Se acercó más a ella, y la joven sintió el calor que emanaba de él incluso a través de la ropa mojada de ambos, descongelando su carne helada.

Una forma oscura pasó volando a toda velocidad, justo en el campo visual del rabillo de su ojo, y chocó contra el suelo con un golpe sordo. Era Simón, también calado hasta los huesos. Rodó sobre las rodillas y miró frenéticamente a su alrededor.

—Mis gafas...

—Las tengo yo. —Clary estaba acostumbrada a recuperar las gafas de Simon durante los partidos de fútbol. Éstas siempre parecían caer justo bajo los pies del muchacho donde, inevitablemente, eran pisadas—. Aquí las tienes.

Él se las puso después de limpiar de tierra los lentes.

—Gracias.

Clary pudo sentir cómo Jace los observaba con atención: notó su mirada como un peso sobre los hombros. Se preguntó si Simon también lo sentía. Éste se puso en pie arrugando el ceño, justo cuando Isabelle caía de las alturas, aterrizando de pie con elegancia. El agua le corría por los largos cabellos sueltos y lastraba el grueso abrigo de terciopelo, pero ella apenas parecía advertirlo.

—¡Aaah, esto ha sido divertido!

—Este año por Navidad voy a regalarte un diccionario —bromeó Jace.

—¿Por qué?

—Para que puedas buscar «divertido». No estoy seguro de que sepas lo que significa.

Isabelle tiró hacia adelante la larga y pesada masa que eran sus cabellos empapados y los escurrió como si fueran una sábana.

—Me estás aguando la fiesta —dijo.

—Ya está bastante aguada, por si no lo has notado. —Jace miró alrededor—. Ahora ¿qué? ¿En qué dirección?

—En ninguna —respondió Isabelle—. Aguardamos aquí, y ellos vienen a buscarnos.

A Clary no le gustó demasiado esa idea.

—¿Cómo saben que estamos aquí? ¿Hay un timbre que tenemos que pulsar o algo?

—La corte sabe todo lo que sucede en sus tierras. Nuestra presencia no pasará desapercibida.

Simon la miró con suspicacia.

—¿Y cómo es que sabes tantas cosas sobre hadas y la corte seelie?
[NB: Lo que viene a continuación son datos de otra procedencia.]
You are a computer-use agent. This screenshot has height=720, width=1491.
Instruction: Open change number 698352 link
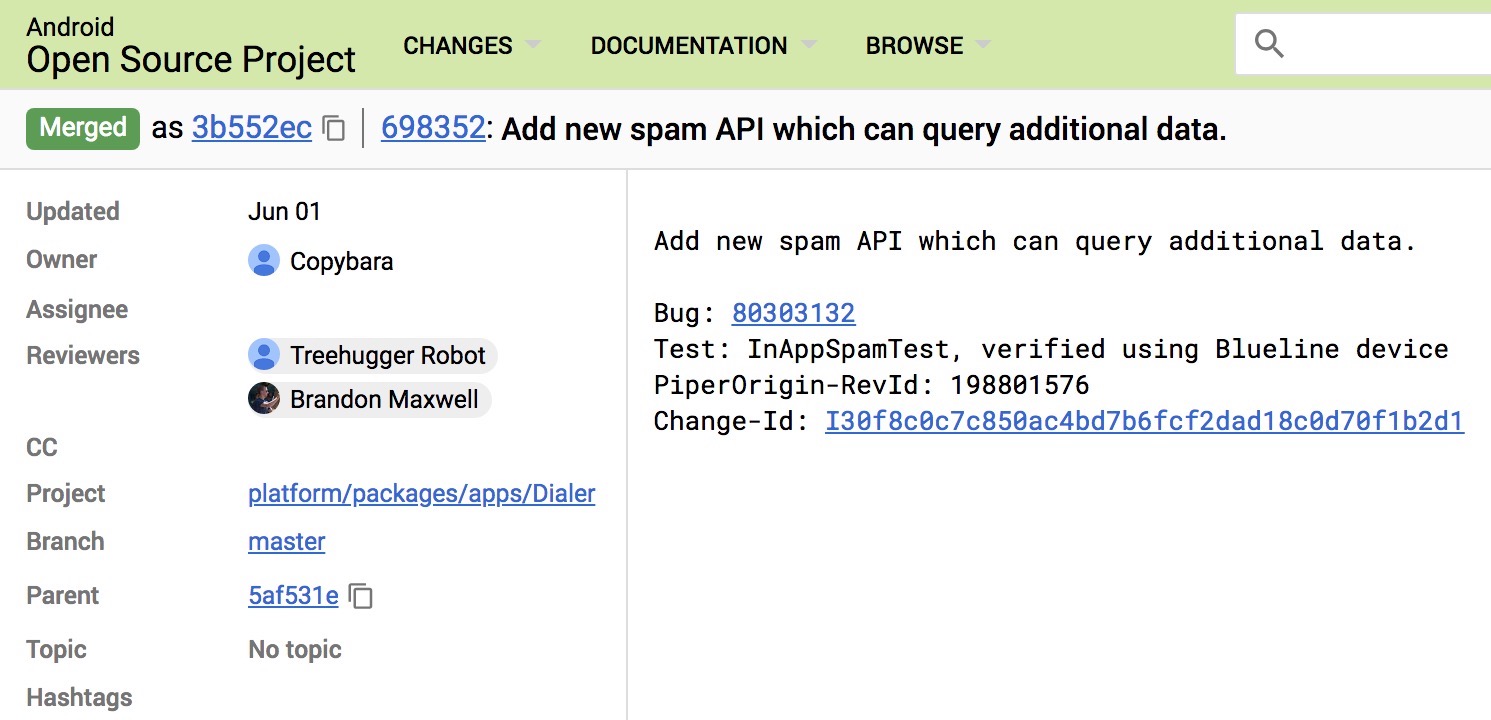[x=433, y=129]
Isabelle, ante la sorpresa de todos, se ruborizó. Al cabo de un momento, la cortina de enredaderas se hizo a un lado y una hada varón pasó al otro lado, echándose hacia atrás los largos cabellos. Clary había visto a algunos de aquellos seres antes, en la fiesta de Magnus, y le había llamado la atención tanto su fría belleza como un cierto salvaje aire sobrenatural, que conservaban incluso cuando bailaban y bebían. Esta hada no era una excepción: los cabellos le caían en capas de un negro azulado alrededor de un rostro impasible, anguloso y hermoso; los ojos tenían el verde de las enredaderas o el musgo y lucía la forma de una hoja, bien una marca de nacimiento o un tatuaje, sobre uno de los pómulos. Vestía una coraza de un marrón plateado como la corteza de los árboles en invierno, y cuando se movía, la coraza relampagueaba con una multitud de colores: negro turba, verde musgo, gris ceniza, azul cielo.